> _To do_
A verbatim copy of all the data is required; the pictures should not appear in it.

> _Given information_
▼
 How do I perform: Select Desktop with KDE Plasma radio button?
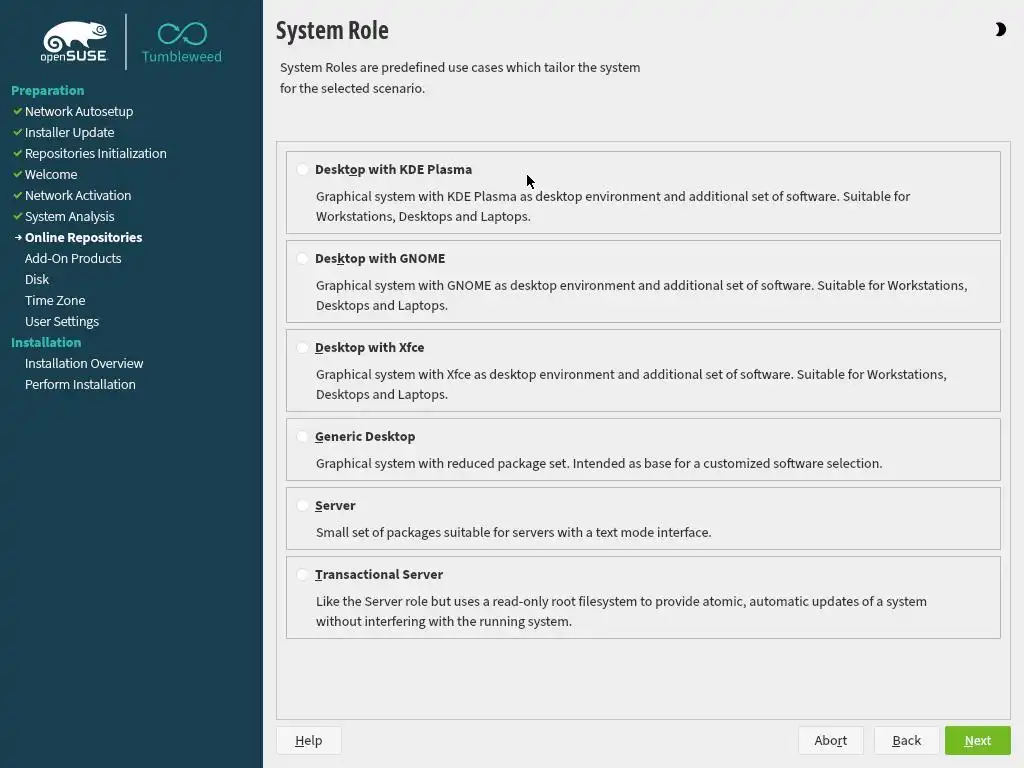pyautogui.click(x=303, y=170)
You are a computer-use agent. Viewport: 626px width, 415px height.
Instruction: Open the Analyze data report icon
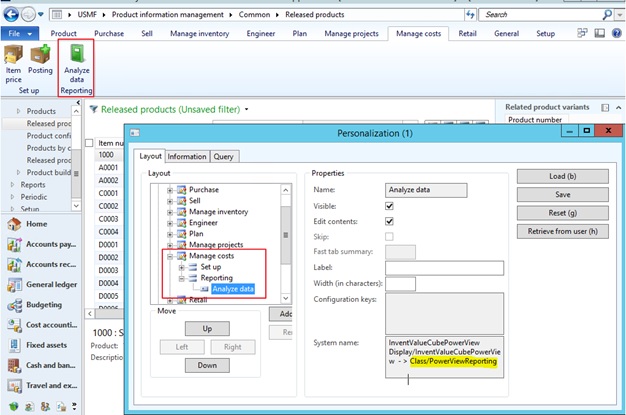click(77, 55)
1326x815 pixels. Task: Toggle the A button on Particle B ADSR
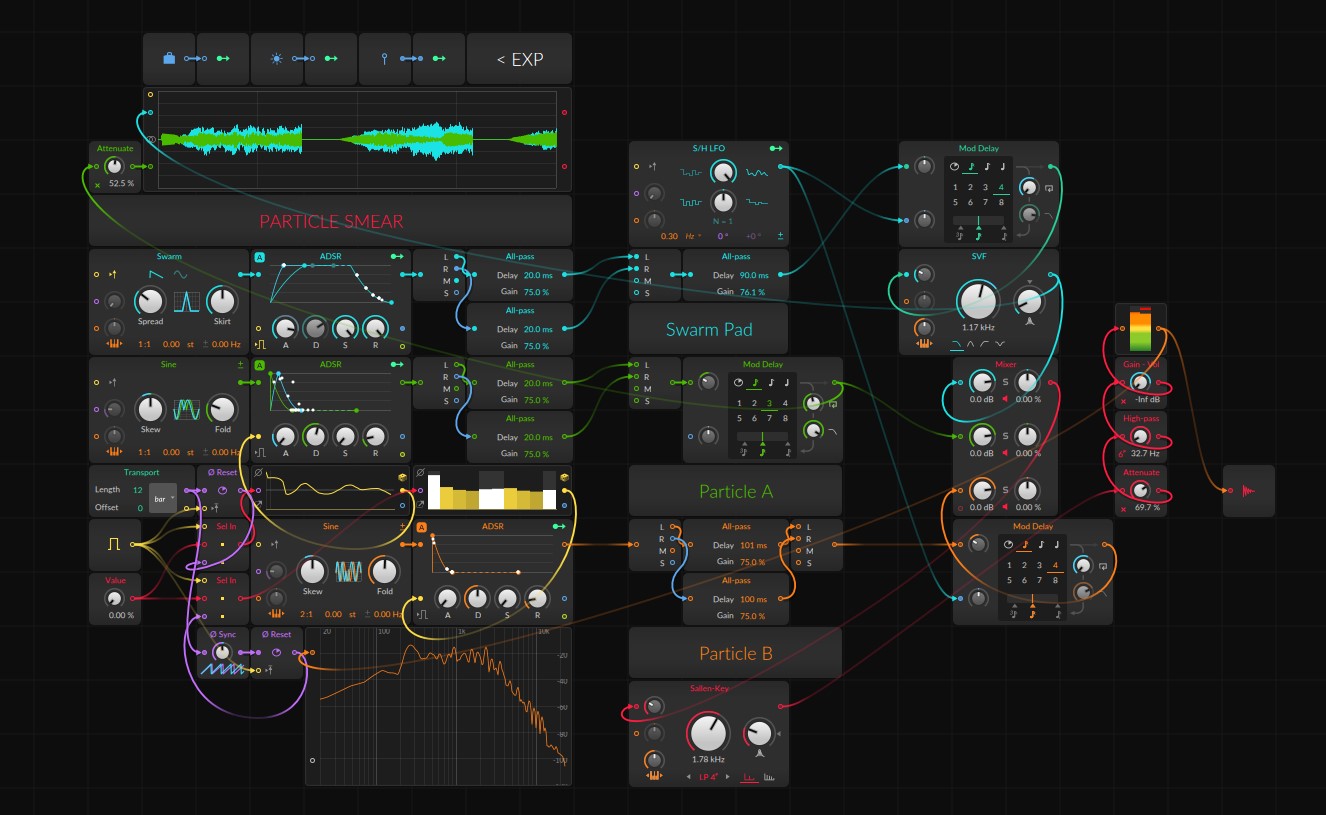[x=422, y=527]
▲
> _Task result_
 How do I perform: Select Desktop with KDE Plasma radio button?
pyautogui.click(x=303, y=170)
You are a computer-use agent. Viewport: 626px width, 415px height.
Instruction: Open the Analyze data report icon
click(77, 55)
1326x815 pixels. Task: Toggle the A button on Particle B ADSR
[x=422, y=527]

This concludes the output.